• [Written instruction]:
In the data below, rewrite everything from the line containing "Select the 以太网 Realtek adapter icon" down to the line containing "pyautogui.click(x=17, y=92)", replacing "Screen dimensions" with "Screen size" and leaving everything else unchanged. Leave the pictures out of the output.

• [Material]:
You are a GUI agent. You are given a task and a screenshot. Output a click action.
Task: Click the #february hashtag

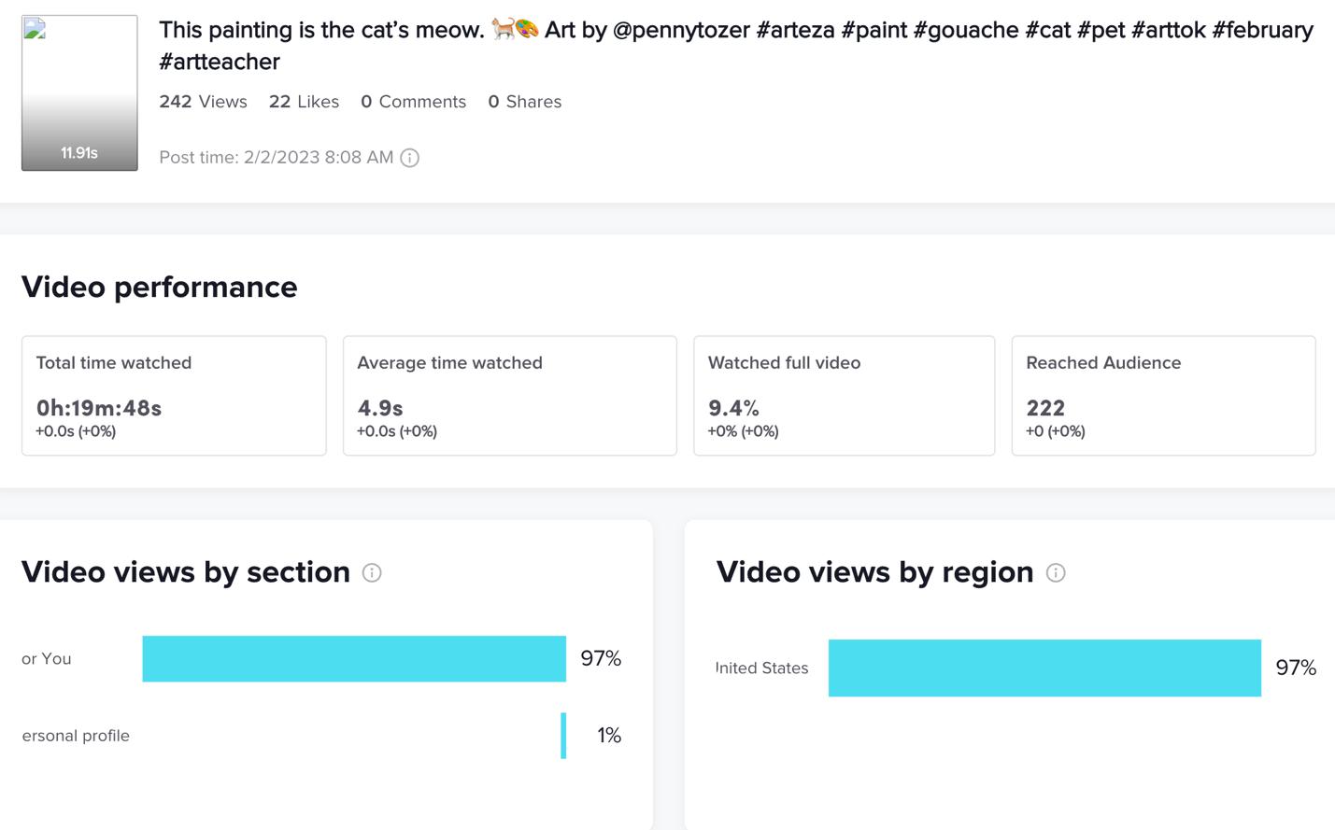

==

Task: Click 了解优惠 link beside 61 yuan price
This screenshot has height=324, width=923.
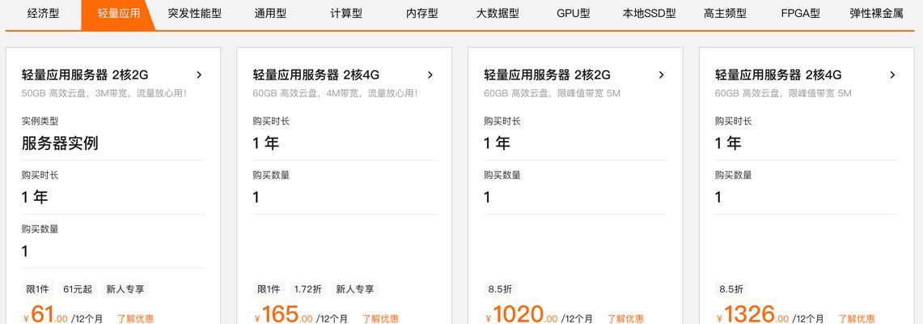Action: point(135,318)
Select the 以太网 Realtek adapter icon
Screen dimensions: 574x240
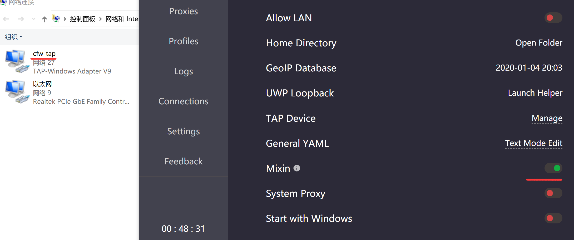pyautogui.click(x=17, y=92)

...

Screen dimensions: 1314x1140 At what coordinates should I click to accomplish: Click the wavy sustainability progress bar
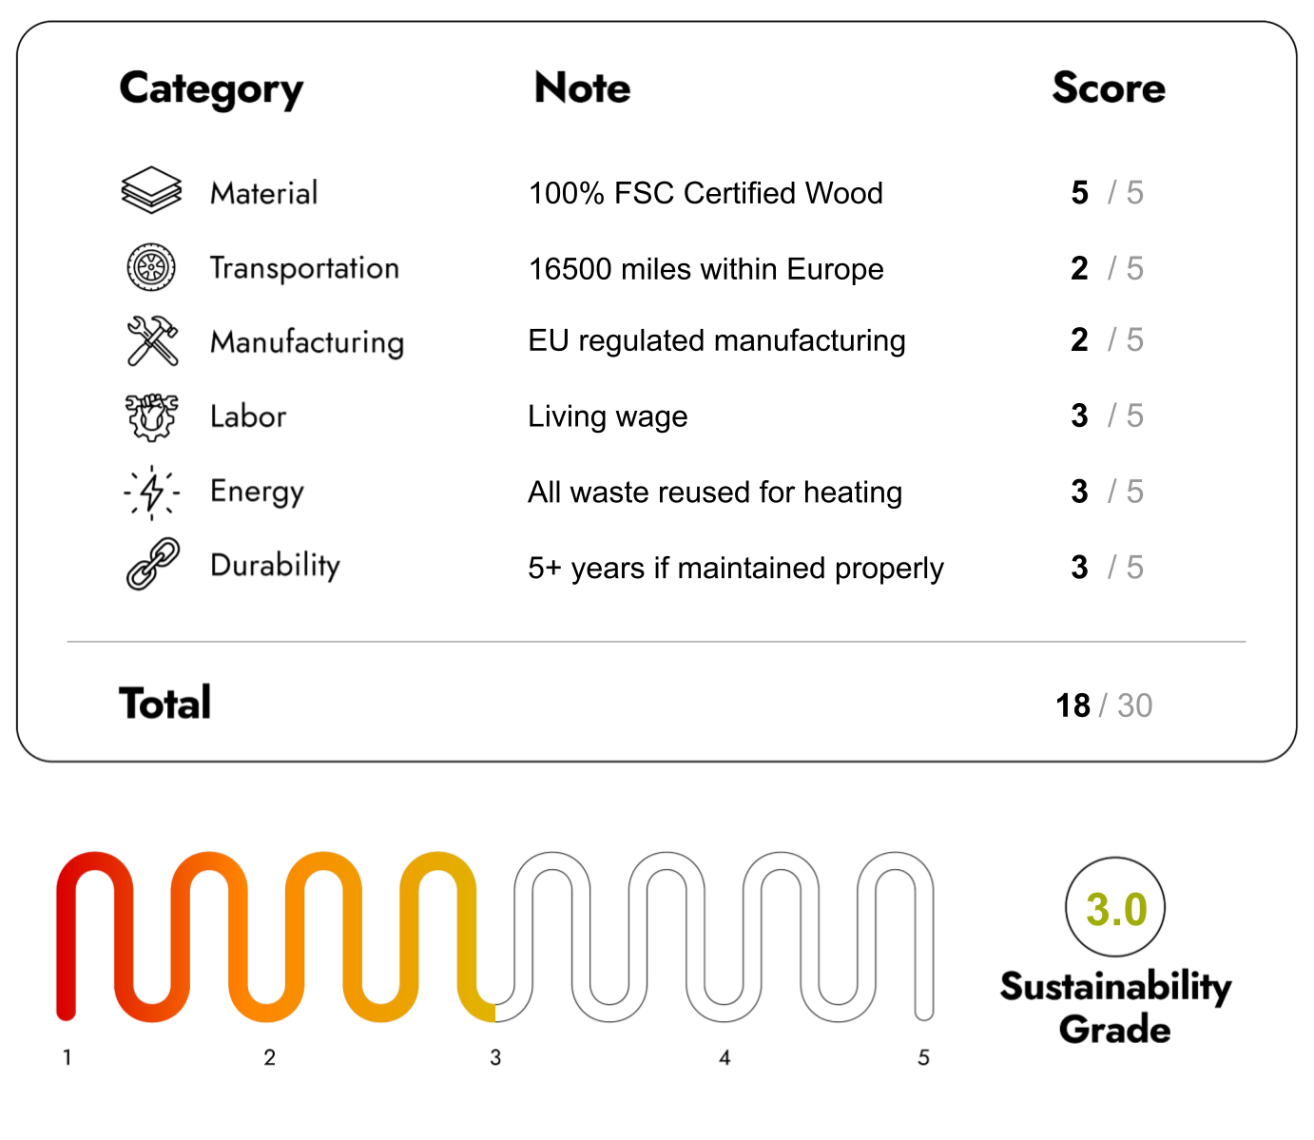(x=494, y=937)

• [Result of this task]:
Select the 以太网 Realtek adapter icon
Screen size: 574x240
pyautogui.click(x=17, y=92)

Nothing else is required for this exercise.